Donegan peered west, gazing at the distant haze laced with the first tendrils of a sunset's delicate light painted a golden rose but underlaid with an angry belly of bloodhued crimson. “That's smoke, Grouard.”

“Your turn to be right, Irishman.”

Seamus said, “Covering their tracks, ain't they?”

“Burning the grass because something's for sure driving them south.”

“Terry's army, by God,” Seamus replied. “Crook'll wanna know.”
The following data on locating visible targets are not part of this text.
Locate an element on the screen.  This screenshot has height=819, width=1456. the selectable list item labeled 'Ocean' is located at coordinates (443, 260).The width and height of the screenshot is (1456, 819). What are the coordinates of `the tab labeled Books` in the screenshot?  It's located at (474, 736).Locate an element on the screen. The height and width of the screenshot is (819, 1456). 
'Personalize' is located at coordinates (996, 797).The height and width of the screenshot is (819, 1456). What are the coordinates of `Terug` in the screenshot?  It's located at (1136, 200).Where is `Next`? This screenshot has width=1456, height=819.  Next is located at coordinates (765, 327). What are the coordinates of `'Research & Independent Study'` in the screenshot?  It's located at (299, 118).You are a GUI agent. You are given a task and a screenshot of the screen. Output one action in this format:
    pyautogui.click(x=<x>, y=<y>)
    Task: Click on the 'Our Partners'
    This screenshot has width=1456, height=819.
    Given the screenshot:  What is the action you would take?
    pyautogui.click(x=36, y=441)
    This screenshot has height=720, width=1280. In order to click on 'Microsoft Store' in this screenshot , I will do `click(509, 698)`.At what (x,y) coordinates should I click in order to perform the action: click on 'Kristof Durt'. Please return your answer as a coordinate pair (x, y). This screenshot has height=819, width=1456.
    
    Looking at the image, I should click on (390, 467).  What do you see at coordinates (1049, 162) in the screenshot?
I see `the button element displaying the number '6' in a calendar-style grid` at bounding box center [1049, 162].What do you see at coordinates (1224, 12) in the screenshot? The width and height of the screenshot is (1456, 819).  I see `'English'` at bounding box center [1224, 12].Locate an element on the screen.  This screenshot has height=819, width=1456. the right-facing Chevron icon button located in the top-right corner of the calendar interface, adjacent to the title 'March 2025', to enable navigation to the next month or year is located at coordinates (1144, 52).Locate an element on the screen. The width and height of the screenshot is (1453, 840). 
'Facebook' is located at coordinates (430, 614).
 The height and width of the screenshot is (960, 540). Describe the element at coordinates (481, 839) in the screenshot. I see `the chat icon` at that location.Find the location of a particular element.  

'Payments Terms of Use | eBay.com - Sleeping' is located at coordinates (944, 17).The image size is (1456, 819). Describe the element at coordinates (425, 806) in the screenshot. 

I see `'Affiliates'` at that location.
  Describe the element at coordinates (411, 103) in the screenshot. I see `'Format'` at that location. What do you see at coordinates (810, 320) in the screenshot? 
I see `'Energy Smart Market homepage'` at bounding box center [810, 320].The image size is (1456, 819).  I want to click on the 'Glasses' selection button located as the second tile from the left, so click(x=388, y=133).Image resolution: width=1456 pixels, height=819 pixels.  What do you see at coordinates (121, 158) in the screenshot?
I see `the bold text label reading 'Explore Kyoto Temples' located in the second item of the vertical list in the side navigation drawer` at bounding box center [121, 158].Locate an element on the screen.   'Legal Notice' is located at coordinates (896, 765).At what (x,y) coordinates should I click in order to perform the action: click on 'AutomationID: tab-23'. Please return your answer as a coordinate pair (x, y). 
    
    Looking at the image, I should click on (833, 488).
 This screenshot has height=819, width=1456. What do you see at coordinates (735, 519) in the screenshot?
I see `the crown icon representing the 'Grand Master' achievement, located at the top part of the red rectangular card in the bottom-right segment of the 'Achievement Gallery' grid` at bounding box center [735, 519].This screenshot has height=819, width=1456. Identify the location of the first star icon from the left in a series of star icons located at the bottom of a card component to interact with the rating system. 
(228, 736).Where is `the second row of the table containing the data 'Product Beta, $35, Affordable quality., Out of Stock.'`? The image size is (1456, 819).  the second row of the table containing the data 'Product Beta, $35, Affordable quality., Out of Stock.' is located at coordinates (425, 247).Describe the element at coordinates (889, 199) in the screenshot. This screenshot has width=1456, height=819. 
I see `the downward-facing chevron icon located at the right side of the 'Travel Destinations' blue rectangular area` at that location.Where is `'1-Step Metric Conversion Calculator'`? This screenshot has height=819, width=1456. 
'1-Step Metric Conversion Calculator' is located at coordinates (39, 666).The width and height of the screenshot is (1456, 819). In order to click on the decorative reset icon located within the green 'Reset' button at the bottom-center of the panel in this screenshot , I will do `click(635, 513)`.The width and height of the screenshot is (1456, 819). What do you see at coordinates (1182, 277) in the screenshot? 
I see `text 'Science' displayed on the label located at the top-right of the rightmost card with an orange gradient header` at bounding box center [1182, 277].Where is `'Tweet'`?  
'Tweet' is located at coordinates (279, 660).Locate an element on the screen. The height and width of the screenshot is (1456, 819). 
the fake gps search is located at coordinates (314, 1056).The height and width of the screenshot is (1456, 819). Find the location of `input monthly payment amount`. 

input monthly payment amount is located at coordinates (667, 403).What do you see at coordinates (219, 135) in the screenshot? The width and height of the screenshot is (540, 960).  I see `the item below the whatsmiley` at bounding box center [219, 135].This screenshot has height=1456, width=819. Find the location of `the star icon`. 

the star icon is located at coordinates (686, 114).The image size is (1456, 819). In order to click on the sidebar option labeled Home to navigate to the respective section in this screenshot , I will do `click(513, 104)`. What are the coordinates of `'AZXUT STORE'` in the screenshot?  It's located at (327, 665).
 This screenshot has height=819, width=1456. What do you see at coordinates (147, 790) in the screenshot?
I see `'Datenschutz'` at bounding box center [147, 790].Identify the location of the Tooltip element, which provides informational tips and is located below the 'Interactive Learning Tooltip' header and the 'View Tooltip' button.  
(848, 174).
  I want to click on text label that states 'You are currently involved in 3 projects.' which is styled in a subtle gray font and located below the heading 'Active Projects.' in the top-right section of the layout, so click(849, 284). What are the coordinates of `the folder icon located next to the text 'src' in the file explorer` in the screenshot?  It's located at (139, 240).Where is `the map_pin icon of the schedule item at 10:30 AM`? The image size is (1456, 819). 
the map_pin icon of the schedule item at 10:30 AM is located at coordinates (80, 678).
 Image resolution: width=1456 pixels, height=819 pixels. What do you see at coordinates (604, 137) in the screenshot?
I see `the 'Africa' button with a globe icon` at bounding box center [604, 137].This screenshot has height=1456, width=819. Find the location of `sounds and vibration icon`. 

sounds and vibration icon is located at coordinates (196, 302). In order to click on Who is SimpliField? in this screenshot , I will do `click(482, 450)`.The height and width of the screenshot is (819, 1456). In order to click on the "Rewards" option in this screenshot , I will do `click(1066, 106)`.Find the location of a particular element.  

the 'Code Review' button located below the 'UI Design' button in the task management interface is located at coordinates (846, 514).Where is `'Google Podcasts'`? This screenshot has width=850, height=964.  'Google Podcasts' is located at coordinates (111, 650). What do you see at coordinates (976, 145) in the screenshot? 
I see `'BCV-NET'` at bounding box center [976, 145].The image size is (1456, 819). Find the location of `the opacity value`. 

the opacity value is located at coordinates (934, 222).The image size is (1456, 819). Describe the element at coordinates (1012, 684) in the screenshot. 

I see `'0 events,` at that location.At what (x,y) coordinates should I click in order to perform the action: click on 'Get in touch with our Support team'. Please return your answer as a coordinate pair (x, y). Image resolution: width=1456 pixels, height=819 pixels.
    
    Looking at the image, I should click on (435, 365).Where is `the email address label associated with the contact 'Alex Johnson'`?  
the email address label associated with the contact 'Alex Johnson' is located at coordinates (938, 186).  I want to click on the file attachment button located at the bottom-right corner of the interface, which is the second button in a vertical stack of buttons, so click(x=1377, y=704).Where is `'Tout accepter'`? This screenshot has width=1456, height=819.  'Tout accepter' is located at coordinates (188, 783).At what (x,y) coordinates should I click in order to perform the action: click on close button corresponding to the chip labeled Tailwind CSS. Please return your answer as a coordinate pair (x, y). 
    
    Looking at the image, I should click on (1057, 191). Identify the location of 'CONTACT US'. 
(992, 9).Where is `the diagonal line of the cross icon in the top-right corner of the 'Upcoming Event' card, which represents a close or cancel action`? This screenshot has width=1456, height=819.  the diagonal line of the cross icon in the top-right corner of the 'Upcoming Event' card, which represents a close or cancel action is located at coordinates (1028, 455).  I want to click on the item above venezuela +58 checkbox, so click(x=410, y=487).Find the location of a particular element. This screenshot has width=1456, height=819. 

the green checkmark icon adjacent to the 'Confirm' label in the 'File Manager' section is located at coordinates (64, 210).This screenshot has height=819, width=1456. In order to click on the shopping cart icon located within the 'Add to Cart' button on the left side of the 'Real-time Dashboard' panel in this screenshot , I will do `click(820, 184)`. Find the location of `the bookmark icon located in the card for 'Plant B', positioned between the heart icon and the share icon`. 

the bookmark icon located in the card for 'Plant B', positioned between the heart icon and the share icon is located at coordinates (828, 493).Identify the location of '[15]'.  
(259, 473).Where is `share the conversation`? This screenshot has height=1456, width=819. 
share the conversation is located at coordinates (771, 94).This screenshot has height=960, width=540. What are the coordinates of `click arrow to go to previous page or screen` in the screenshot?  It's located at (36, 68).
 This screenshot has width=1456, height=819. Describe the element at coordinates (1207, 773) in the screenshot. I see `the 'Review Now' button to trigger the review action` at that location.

“Yes, Terry—maybe even Custer's Seventh,” Grouard said all too quietly, “herding Crazy Horse and my old friend Sitting Bull right down into Crook's lap.”

“I suppose we ought to go see for ourselves, Frank.” Seamus nudged the big horse toward the timber bordering the hillside once more. “Go see if Sitting Bull's coming for Crook.”

What a glorious day it had been!

Here in the final days of Wicokannanji, the Lakotas' middle moon, Wakan Tanka had showered his people with honor, blessing all Lakota for all time!

For all time to come, the white man would cease to trouble American Horse's people.

Indeed, the soldiers had come. Soldiers had fallen into camp! Exactly as Sitting Bull's vision had disclosed. It was almost more than an aging warrior could ever hope would happen—yet American Horse had seen it with his own eyes. In his ears had echoed the screams and wails of dying soldiers, the war cries of the Lakota and Shahiyena so driven in fury that their bodies still trembled volcanically for hours after the battle. Yes, and he had seen the first of the white men fall there near the river, then more along the southern end of the ridge. And with his own eyes he had watched as Wakan Tanka touched some of the soldiers with the moon, for there was no other reason that could explain why the white men turned their guns on themselves all along the length of that terribly hot ridge.

No other explanation for a simple man like him to understand how or why the soldiers would take their own lives. It was something American Horse finally turned over to the Great Mystery, only because there was no other way for his heart and mind to deal with the overwhelming power of it.

Wakan Tanka had promised those soldiers to the Lakota. In no more time than it took for the sun to move from one lodgepole to the next, the Great Mystery had kept His promise to His people. This was not for man to wonder, but to accept.